# [TASKS]
[1] In the dog food thread, why did nezzz switch to the adult formula?
[2] In the dog food thread, transcribe the passage from "Is Regional new?" up to and including "more expensive here.".

===== DOCUMENT SEGMENT

# Moving off of Orijen Large breed on to?



## gnet158 (Mar 29, 2014)

It's time to move our little Hans of his large breed puppy food

Orijen Adult or Regional dog food? 

Is Regional new? Anyone feed it to their dogs yet? The big difference I can see is that this is more 'meat' based.


----------



## nezzz (Jan 20, 2013)

I switched to adult because it is most similar to large puppy indgredients-wise.
Would try six fish or regional if it were on discount though, it is significantly more expensive here.


----------



## Debanneball (Aug 28, 2014)

Regional, where do the ingridents come from?


----------



## Momto2GSDs (Mar 22, 2012)

Agree with Nezzz.
Take your time switching. Wean him slowly so as not to upset the gut, as the other foods have a higher fat content. Once he is switched over an comfortable for a time on the adult, it would be healthy for him to rotate through the Orijen proteins. Each variety has different ingredients and different amounts of items and your dog will get the benefits of a varied diet instead of eating the same food for his lifetime. I tell people, feeding the same food everyday to your dog, would be like us eating a Big Mac and Fries.....3 meals per day....for our entire life!  LOL

Here are the ingredient comparisons.

==========
===== EXTRACTED RECORDS

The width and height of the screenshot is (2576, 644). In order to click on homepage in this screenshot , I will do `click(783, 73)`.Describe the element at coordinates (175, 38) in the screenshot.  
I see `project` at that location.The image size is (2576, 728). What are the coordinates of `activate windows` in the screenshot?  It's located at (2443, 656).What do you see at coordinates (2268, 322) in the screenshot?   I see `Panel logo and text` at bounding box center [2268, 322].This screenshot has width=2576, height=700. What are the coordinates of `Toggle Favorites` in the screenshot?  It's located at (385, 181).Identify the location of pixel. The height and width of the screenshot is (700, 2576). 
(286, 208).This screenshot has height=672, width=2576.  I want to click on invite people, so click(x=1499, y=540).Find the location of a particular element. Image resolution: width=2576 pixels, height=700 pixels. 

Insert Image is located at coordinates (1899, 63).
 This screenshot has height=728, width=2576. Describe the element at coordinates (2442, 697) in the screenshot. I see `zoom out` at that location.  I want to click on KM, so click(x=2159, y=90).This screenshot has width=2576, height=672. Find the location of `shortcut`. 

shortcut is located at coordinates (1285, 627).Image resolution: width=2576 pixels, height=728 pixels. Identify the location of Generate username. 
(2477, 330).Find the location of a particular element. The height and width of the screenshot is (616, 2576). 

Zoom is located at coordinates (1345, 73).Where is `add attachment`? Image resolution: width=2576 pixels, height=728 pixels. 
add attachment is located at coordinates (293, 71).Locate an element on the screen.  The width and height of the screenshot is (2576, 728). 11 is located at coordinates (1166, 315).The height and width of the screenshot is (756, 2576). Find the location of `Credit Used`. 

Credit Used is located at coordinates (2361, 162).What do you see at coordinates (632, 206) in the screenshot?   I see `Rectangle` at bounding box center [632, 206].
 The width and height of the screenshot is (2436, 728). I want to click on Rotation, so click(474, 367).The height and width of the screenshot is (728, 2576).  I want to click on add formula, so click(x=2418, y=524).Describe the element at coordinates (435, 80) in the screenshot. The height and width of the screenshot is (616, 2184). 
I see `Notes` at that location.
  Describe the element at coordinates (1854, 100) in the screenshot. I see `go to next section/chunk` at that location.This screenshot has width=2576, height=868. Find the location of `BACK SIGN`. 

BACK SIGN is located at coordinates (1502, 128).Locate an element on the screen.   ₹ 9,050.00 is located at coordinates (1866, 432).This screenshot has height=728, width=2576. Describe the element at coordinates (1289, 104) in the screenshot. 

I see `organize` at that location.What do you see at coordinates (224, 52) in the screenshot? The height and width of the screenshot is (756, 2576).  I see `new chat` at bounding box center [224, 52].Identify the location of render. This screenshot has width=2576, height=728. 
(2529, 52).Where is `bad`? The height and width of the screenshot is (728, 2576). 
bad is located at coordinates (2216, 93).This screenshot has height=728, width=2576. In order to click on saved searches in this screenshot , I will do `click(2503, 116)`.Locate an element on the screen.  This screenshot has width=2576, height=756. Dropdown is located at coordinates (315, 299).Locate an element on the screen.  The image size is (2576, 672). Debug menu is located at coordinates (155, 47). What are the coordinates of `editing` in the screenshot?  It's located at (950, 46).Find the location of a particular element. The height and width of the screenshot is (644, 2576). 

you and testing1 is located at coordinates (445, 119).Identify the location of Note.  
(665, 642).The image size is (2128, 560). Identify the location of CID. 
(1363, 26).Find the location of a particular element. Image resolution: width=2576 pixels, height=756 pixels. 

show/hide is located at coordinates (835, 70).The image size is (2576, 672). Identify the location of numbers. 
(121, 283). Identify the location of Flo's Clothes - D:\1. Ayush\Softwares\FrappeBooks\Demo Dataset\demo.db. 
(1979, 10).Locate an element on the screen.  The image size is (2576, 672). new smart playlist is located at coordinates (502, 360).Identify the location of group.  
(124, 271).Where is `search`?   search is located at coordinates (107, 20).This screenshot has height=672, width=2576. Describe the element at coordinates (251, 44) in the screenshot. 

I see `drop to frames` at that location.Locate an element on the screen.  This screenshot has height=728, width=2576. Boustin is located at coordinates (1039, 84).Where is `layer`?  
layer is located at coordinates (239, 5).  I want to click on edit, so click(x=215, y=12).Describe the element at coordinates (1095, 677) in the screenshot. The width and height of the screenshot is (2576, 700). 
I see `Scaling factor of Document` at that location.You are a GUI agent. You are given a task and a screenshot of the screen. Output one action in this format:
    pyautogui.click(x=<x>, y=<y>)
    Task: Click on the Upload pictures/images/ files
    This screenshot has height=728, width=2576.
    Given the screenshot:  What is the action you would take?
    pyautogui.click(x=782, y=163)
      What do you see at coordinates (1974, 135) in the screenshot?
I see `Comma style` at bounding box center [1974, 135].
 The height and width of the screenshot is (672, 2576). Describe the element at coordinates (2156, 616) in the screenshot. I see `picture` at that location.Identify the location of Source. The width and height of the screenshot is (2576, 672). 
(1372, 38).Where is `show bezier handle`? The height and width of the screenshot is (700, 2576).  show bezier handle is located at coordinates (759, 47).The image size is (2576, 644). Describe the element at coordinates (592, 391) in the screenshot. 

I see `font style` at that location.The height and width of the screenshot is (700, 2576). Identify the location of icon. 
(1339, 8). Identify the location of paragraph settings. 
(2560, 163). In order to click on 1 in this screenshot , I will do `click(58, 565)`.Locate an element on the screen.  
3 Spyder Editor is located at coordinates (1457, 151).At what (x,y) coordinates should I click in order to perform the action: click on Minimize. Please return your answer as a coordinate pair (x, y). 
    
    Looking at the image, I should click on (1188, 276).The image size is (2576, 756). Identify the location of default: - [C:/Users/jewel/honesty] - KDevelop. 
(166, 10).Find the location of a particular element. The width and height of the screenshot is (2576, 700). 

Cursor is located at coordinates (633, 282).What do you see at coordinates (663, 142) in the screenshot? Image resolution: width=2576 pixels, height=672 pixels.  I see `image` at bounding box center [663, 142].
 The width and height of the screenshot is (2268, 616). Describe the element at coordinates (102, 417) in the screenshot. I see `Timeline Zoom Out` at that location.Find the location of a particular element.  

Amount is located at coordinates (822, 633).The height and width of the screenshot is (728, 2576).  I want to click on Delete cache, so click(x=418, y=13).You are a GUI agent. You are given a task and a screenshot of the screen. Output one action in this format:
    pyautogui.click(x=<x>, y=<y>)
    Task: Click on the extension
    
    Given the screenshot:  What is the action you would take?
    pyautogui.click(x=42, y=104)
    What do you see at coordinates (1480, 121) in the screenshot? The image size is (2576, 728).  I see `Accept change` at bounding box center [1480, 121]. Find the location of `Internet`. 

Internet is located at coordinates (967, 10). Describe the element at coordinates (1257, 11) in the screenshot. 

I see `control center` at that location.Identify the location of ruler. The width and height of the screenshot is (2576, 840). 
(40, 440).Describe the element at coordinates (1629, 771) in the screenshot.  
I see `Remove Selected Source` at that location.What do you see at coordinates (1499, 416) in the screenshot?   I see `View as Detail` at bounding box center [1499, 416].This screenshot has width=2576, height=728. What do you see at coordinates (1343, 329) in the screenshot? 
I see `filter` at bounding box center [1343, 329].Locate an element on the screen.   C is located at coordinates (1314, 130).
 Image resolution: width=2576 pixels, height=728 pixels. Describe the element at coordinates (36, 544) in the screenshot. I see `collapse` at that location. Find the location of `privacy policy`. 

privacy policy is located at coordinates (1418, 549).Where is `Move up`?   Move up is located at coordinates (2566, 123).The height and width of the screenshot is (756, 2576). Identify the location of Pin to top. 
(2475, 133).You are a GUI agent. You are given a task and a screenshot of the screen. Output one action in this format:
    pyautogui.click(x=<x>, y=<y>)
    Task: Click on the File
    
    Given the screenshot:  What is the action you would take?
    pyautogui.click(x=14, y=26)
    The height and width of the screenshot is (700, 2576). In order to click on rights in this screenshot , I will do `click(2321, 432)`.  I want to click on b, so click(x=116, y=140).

==========

# [RESPONSES]
[1] Nezzz switched because the adult formula is the most similar to the large puppy food in its ingredients.

[2]
Is Regional new? Anyone feed it to their dogs yet? The big difference I can see is that this is more 'meat' based.


----------



## nezzz (Jan 20, 2013)

I switched to adult because it is most similar to large puppy indgredients-wise.
Would try six fish or regional if it were on discount though, it is significantly more expensive here.